## [OBJECTIVE]
Switch every "GUI agent" in the data below to "interface agent" and write the data out again with nothing else changed. Leave the pictures out of your answer.

--- start ---

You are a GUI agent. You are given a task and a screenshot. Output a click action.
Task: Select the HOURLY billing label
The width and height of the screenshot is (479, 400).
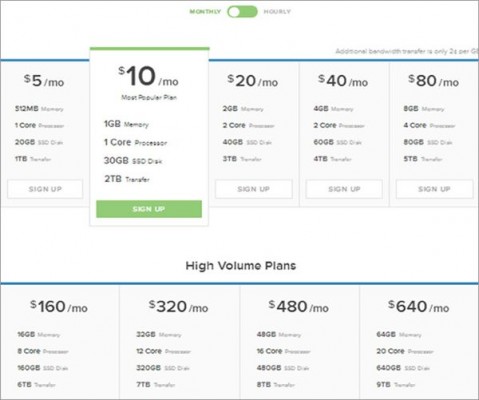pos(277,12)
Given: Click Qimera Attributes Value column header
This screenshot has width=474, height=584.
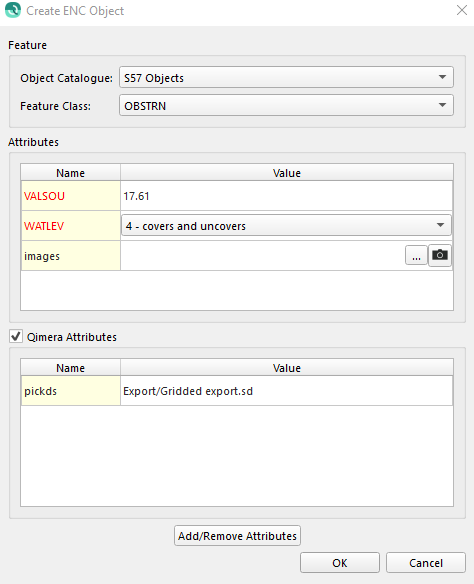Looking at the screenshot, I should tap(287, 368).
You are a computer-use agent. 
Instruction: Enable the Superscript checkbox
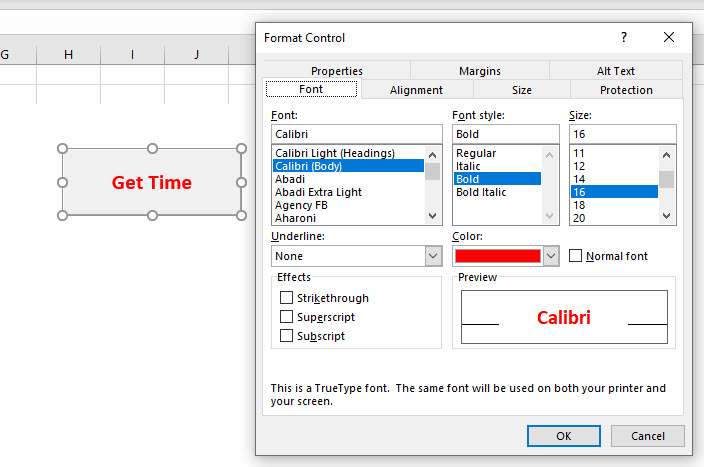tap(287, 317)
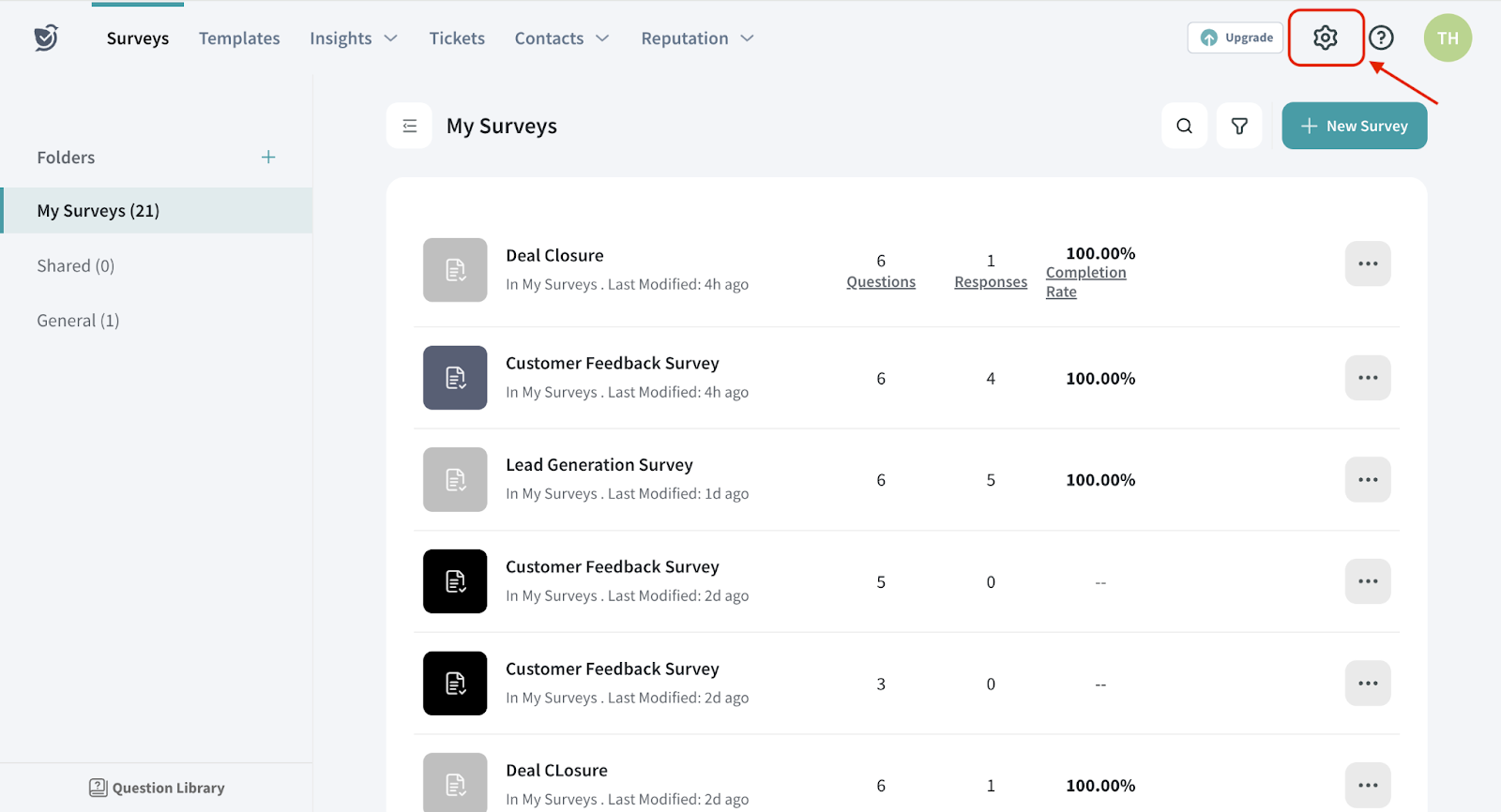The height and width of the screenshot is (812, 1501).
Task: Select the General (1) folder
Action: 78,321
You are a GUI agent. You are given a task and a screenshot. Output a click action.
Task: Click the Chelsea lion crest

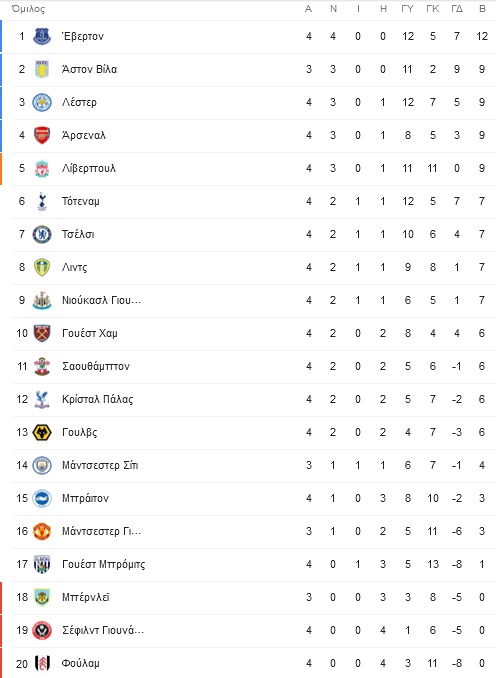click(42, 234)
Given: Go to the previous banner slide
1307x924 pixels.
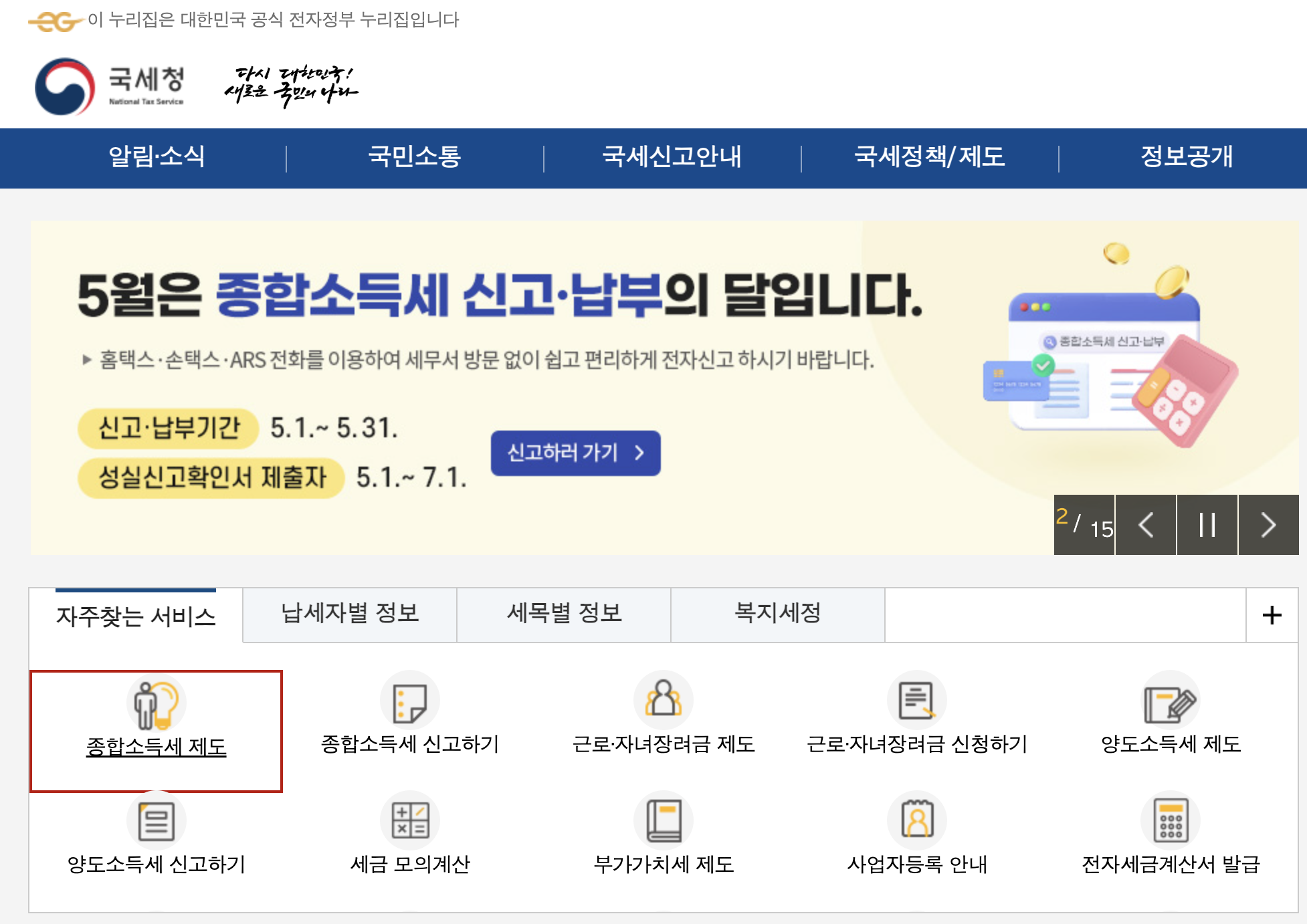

--- end ---

## [WRITTEN SOLUTION]
You are a interface agent. You are given a task and a screenshot. Output a click action.
Task: Select the HOURLY billing label
The width and height of the screenshot is (479, 400).
pos(277,12)
Given: Click Qimera Attributes Value column header
This screenshot has width=474, height=584.
Looking at the screenshot, I should tap(287, 368).
You are a computer-use agent. 
Instruction: Enable the Superscript checkbox
tap(287, 317)
The height and width of the screenshot is (812, 1501).
Task: Select the General (1) folder
Action: 78,321
You are a interface agent. You are given a task and a screenshot. Output a click action.
Task: Click the Chelsea lion crest

click(42, 234)
Given: Go to the previous banner slide
1307x924 pixels.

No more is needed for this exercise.